-- Passage provided --
— START —
# West Branch of Rocky river????



## spectrum (Feb 12, 2013)

Feel like exploring some new area's and was wondering if there is a impassable fall/dam on the west branch of the rock. I know most of that river is priviate, but I fould some parks and such along it. Just would like to know how far they will run up it, so I'm not killing time on water with no fish.


----------



## creekcrawler (Oct 5, 2004)

Don't think they can get past Olmstead Falls.
Way back when, I remember fishing behind a little cemetary out there
(Chesnut Grove?) and getting into some, but I think that's all posted now.


----------



## spectrum (Feb 12, 2013)

Thanks creek! I might go check out the falls tommarrow and see what's up with them, no fishin' though, rivers gonna be a mess for awhile. 
I know a few years back when we got all that rain in the spring I got some reports of people catching them all the way up to Valley City. Be nice if they ran that far, 5 min drive for me but oh well.


----------



## creekcrawler (Oct 5, 2004)

I'd think during the right high water event, they should be able to get over those little falls in Olmstead. Kinda looking for a needle in a haystack above that though.
Always worth a check though.


----------



## piscator (Jun 14, 2004)

Grew up fishing the west branch. There is no barrier they can't get over. I have caught fish south of 82. After this rain I think there will be fish all over. I suspect at least until 303


Posted using Outdoor Hub Campfire


----------
— END —
-- Your task --
Using the thread above, answer each item.
(a) Past which falls does creekcrawler first say the fish probably cannot get?
(b) According to spectrum, how far up did reports place people catching fish after the heavy spring rain a few years back?
(c) Up to what point does piscator suspect fish will be found after this rain?

-- Dataset excerpts --
— START —
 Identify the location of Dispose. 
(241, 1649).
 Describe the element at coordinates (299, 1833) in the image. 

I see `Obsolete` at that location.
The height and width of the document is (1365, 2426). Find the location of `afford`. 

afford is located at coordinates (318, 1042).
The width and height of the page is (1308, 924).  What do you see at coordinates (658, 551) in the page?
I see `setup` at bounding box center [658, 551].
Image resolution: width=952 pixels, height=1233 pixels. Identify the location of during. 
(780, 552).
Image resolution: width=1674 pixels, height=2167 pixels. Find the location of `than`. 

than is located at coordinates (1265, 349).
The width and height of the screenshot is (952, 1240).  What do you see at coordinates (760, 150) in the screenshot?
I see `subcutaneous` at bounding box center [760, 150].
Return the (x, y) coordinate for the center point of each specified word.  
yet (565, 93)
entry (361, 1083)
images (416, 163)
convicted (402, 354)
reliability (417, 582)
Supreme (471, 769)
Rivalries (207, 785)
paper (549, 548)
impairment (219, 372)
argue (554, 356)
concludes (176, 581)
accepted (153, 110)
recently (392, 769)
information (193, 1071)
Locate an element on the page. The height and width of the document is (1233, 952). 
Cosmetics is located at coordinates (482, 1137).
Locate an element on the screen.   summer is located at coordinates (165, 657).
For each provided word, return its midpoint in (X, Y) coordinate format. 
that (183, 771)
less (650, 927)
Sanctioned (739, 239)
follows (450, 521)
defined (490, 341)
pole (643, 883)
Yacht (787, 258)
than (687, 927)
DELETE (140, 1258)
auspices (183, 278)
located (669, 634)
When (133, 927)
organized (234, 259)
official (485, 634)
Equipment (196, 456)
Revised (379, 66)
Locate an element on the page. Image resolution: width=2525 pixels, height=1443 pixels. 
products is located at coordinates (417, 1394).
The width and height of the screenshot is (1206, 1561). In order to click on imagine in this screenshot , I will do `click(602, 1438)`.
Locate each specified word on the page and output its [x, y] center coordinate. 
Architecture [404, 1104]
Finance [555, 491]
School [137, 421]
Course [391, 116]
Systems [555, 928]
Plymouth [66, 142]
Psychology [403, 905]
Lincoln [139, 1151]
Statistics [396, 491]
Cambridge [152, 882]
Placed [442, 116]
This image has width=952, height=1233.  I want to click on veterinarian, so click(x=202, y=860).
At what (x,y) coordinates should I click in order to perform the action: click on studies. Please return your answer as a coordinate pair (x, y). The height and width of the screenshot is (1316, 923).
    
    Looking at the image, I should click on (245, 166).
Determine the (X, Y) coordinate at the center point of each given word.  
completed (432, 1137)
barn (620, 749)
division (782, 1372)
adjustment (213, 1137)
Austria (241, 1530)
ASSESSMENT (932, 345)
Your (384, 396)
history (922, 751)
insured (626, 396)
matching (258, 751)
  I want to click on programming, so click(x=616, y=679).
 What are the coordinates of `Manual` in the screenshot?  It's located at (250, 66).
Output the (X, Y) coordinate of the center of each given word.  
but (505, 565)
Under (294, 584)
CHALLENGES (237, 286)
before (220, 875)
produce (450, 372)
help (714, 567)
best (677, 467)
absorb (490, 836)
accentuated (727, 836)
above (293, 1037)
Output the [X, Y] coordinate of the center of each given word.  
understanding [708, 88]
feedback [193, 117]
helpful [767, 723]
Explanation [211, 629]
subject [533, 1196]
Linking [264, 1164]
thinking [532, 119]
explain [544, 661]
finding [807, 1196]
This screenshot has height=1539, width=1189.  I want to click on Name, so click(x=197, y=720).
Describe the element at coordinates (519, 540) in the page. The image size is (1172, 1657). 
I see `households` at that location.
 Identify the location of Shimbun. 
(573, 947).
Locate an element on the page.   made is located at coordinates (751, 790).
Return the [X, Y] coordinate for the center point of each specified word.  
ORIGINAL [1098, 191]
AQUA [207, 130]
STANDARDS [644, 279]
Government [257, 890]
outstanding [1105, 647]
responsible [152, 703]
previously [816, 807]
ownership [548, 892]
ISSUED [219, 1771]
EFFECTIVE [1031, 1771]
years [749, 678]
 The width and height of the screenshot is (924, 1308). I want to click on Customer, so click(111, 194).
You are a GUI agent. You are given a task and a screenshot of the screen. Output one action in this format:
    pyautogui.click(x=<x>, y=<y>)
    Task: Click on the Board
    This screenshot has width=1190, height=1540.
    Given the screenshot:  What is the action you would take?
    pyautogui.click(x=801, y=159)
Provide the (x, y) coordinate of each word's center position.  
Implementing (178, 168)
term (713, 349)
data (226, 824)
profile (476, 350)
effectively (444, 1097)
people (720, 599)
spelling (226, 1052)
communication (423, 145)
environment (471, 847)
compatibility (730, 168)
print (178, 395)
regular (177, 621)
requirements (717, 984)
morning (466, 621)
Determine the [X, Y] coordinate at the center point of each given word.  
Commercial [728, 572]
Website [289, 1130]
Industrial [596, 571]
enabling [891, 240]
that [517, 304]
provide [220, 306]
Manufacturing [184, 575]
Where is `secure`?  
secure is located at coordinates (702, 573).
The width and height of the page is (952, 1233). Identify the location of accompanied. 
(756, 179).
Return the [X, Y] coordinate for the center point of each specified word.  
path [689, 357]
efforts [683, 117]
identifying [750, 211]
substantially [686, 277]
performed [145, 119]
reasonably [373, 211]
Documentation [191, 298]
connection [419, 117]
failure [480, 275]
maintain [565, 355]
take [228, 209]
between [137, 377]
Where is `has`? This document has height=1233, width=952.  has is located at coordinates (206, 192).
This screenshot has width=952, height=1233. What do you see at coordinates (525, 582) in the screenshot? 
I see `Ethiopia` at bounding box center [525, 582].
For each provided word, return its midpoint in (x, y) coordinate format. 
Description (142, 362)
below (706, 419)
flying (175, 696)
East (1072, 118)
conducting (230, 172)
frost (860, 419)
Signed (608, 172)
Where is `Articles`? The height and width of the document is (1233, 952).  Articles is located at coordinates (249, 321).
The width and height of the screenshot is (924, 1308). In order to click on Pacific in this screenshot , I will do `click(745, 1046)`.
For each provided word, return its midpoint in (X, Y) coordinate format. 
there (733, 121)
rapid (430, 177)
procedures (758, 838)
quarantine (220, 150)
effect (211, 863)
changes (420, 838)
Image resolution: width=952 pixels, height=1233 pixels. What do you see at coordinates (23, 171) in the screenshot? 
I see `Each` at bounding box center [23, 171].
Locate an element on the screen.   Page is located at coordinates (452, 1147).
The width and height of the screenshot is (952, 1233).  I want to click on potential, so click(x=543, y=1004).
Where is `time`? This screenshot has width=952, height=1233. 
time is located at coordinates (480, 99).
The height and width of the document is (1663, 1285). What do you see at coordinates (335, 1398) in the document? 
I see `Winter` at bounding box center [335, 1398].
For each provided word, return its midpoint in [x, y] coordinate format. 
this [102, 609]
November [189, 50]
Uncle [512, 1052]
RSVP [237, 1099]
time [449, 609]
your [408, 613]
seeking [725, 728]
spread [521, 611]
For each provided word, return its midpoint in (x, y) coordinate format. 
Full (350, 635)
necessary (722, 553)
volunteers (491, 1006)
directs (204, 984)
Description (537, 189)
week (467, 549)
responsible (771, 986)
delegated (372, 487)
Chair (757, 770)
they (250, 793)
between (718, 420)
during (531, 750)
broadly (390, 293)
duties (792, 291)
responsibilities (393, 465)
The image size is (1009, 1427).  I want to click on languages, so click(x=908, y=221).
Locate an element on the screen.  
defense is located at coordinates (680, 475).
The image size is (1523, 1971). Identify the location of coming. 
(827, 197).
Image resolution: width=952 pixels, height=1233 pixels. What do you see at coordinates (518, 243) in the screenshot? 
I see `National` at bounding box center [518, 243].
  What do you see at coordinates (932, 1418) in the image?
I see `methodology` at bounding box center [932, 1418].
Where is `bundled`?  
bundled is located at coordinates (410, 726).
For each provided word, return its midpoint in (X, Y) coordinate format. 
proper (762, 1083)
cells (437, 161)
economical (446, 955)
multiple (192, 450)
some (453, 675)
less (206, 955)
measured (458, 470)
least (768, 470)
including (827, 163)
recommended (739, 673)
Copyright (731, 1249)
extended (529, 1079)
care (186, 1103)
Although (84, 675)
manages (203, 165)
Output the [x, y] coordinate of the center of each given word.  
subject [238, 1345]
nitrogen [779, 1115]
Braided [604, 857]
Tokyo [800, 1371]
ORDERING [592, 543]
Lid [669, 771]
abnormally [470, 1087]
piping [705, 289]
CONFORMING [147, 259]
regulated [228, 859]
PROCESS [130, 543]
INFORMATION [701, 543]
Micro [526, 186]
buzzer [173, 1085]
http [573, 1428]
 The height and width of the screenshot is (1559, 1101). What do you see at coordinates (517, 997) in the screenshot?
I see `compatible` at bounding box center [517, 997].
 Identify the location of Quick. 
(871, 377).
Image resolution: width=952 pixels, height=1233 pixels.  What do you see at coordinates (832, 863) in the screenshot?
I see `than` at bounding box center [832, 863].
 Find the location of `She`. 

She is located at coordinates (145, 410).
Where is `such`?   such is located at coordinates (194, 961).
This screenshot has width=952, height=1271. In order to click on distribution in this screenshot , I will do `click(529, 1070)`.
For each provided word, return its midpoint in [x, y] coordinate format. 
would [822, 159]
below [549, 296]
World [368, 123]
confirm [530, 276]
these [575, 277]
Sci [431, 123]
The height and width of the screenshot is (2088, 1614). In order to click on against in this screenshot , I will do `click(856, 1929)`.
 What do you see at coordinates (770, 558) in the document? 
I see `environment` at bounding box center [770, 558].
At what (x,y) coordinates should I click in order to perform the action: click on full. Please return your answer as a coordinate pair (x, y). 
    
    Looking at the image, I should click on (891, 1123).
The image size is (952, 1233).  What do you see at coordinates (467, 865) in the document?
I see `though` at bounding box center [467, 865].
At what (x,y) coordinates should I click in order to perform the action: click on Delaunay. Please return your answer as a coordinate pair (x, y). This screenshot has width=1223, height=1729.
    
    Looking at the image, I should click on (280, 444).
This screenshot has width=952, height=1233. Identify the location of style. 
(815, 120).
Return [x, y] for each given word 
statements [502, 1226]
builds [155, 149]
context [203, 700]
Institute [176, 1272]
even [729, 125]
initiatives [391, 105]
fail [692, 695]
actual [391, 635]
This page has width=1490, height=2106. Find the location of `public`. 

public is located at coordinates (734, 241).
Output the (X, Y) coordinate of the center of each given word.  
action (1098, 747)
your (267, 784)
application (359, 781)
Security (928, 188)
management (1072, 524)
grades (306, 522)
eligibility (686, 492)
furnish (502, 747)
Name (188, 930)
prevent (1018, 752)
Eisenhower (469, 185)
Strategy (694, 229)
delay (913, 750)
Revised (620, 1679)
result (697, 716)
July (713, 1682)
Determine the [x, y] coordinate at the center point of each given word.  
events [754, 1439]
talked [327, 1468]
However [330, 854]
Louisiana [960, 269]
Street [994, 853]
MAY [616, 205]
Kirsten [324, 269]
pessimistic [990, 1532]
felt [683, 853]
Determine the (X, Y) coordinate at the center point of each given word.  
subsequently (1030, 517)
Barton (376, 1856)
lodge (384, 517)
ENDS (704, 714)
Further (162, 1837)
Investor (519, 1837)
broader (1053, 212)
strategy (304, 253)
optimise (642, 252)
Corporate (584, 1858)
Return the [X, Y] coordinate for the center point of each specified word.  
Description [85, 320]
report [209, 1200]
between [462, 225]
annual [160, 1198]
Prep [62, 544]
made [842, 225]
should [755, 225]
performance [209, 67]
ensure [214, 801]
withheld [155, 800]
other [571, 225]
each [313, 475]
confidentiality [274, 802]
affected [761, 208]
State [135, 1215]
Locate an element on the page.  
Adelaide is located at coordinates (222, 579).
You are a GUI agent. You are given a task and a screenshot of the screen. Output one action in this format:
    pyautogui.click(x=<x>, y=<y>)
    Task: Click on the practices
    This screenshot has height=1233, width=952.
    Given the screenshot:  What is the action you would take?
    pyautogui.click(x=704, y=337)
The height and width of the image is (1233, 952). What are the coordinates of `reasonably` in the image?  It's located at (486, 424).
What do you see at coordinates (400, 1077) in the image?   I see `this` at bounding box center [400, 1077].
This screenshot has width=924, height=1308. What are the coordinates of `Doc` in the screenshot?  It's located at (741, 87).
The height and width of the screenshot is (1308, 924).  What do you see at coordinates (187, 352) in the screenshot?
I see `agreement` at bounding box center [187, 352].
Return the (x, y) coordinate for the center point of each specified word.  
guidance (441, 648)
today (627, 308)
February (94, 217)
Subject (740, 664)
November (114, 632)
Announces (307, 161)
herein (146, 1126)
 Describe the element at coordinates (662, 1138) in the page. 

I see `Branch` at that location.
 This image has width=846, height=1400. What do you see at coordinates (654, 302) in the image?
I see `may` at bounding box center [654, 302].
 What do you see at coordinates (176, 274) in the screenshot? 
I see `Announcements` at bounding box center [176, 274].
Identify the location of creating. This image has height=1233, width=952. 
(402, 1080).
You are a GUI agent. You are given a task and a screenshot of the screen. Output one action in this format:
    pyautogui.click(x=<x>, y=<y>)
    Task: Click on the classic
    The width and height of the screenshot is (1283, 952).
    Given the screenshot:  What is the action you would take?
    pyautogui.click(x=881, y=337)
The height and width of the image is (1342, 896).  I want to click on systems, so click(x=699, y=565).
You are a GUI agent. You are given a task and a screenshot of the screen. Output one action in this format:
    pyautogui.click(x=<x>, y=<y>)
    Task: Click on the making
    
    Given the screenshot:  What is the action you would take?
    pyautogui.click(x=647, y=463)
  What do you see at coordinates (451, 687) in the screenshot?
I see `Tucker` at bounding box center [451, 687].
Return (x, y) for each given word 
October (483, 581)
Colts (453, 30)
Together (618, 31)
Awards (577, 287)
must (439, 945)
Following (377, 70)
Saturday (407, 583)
— END —
-- Task response --
(a) Olmstead Falls
(b) All the way up to Valley City
(c) At least until 303